I find comfort in knowing that our discovering these species didn’t make them more rare or special: our observation doesn’t elevate their importance or increase their viability. A plant or animal goes through its life cycle because it has a suitable place to do so, in a place with fewer disturbances than most. Observation by humans isn’t required for its survival.

However, our observation does reinforce the value of the rare act of preserving land and everything on it. Land preservation and learning about the plants and animals that live on these lands opens us to what these animals and plants who live there need…opens us to learning how their lives are uniquely different from ours, that their lives are not about us at all.

I often remind people that ACRES “closed” properties are closed to only one species: humans. The absence of our one species helps thousands of other species thrive.

That we’ll never see or be aware of most of the benefits of preserving land, now or in the future, is motivating to me because the little we do know is thrilling.

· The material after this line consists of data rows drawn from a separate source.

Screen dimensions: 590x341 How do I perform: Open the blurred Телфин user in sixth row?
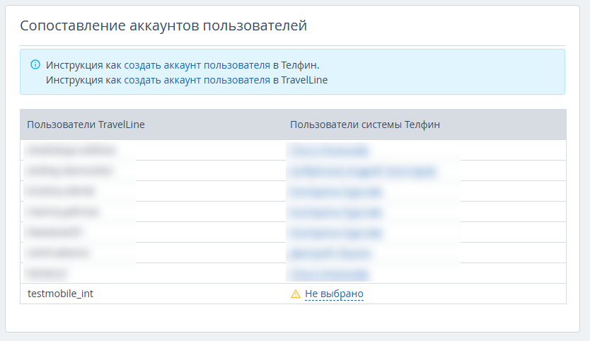pos(330,253)
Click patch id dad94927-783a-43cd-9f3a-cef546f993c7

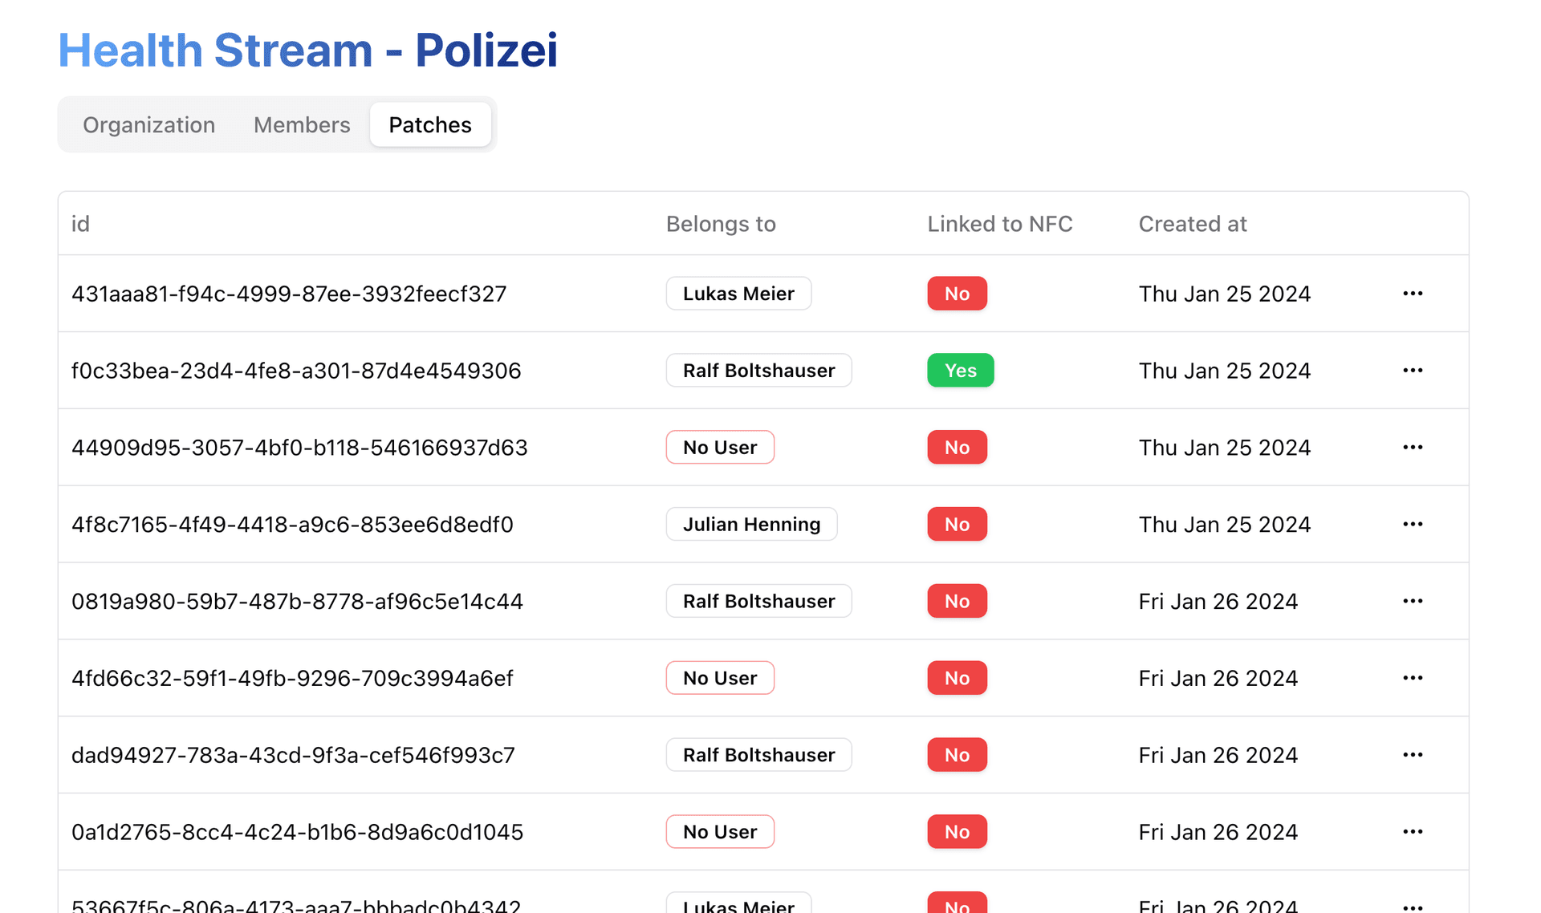(293, 756)
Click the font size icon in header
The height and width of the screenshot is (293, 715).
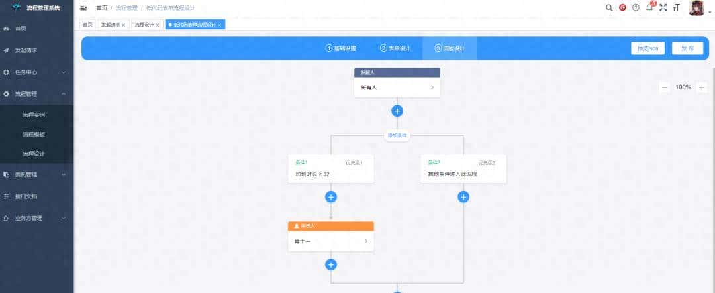click(x=676, y=7)
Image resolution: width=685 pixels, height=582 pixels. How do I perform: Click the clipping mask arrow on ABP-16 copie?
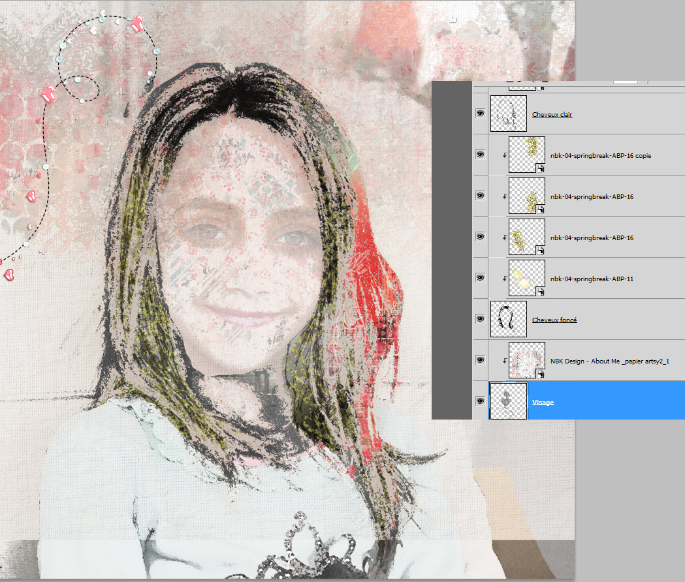pyautogui.click(x=504, y=156)
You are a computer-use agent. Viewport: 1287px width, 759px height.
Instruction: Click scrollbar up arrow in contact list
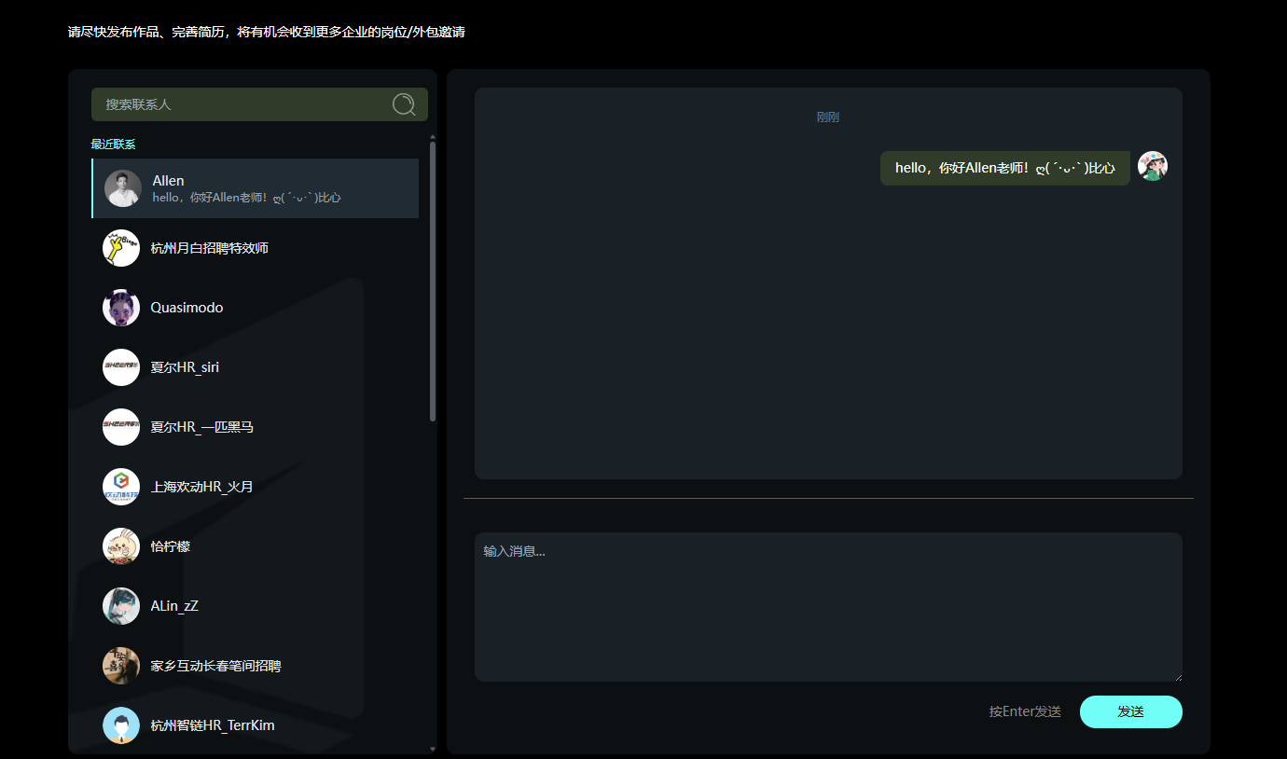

Celebrate the plants and creatures and their interactions that we know, dream of and read about, yet may not be aware of on our local lands. Your support of ACRES does more than you know—perhaps even more than you can dream of!

Sincerely,

Jason Kissel

[email protected]

260-637-2273 ext. 102

This letter originally appeared in the Fall 2022 ACRES Quarterly, mailed to members each season. The 20-page Quarterly features ACRES news, stories and events. You can subscribe by becoming an ACRES member with a donation of $20 or more. Click here to learn more!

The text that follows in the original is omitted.